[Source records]

───

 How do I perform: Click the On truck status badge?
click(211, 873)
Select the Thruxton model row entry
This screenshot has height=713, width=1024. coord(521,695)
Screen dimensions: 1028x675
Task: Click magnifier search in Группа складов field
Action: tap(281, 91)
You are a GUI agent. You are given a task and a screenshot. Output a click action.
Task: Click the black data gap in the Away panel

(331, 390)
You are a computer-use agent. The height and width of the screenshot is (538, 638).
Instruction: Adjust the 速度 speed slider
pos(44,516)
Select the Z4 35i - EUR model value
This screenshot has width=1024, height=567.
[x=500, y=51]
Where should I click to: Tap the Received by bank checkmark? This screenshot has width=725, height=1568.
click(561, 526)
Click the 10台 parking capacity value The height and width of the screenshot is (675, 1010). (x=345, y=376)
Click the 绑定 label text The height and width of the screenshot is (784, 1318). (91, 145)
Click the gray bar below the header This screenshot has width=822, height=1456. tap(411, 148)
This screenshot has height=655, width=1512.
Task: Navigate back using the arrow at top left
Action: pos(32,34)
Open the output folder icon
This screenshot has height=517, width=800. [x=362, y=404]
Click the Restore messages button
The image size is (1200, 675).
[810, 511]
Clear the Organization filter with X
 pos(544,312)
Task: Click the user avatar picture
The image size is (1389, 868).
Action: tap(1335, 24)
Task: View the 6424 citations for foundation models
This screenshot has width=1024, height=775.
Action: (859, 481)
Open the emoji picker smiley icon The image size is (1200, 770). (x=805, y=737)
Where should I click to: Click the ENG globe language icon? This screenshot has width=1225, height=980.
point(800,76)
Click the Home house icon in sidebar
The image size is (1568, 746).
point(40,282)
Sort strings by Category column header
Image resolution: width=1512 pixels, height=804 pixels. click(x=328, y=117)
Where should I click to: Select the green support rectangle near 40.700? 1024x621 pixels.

───

**WHAT IS EXPECTED:** Reproduce the data. Match each line exactly.

**FINAL ANSWER:**
 How do I perform: Click the On truck status badge?
click(211, 873)
Select the Thruxton model row entry
This screenshot has height=713, width=1024. coord(521,695)
Screen dimensions: 1028x675
Task: Click magnifier search in Группа складов field
Action: tap(281, 91)
You are a GUI agent. You are given a task and a screenshot. Output a click action.
Task: Click the black data gap in the Away panel

(331, 390)
You are a computer-use agent. The height and width of the screenshot is (538, 638).
Instruction: Adjust the 速度 speed slider
pos(44,516)
Select the Z4 35i - EUR model value
This screenshot has width=1024, height=567.
[x=500, y=51]
Where should I click to: Tap the Received by bank checkmark? This screenshot has width=725, height=1568.
click(561, 526)
Click the 10台 parking capacity value The height and width of the screenshot is (675, 1010). (x=345, y=376)
Click the 绑定 label text The height and width of the screenshot is (784, 1318). (91, 145)
Click the gray bar below the header This screenshot has width=822, height=1456. tap(411, 148)
This screenshot has height=655, width=1512.
Task: Navigate back using the arrow at top left
Action: pos(32,34)
Open the output folder icon
This screenshot has height=517, width=800. [x=362, y=404]
Click the Restore messages button
The image size is (1200, 675).
[810, 511]
Clear the Organization filter with X
 pos(544,312)
Task: Click the user avatar picture
The image size is (1389, 868).
Action: tap(1335, 24)
Task: View the 6424 citations for foundation models
This screenshot has width=1024, height=775.
Action: (859, 481)
Open the emoji picker smiley icon The image size is (1200, 770). (x=805, y=737)
Where should I click to: Click the ENG globe language icon? This screenshot has width=1225, height=980.
point(800,76)
Click the Home house icon in sidebar
The image size is (1568, 746).
point(40,282)
Sort strings by Category column header
Image resolution: width=1512 pixels, height=804 pixels. click(x=328, y=117)
Where should I click to: Select the green support rectangle near 40.700? 1024x621 pixels.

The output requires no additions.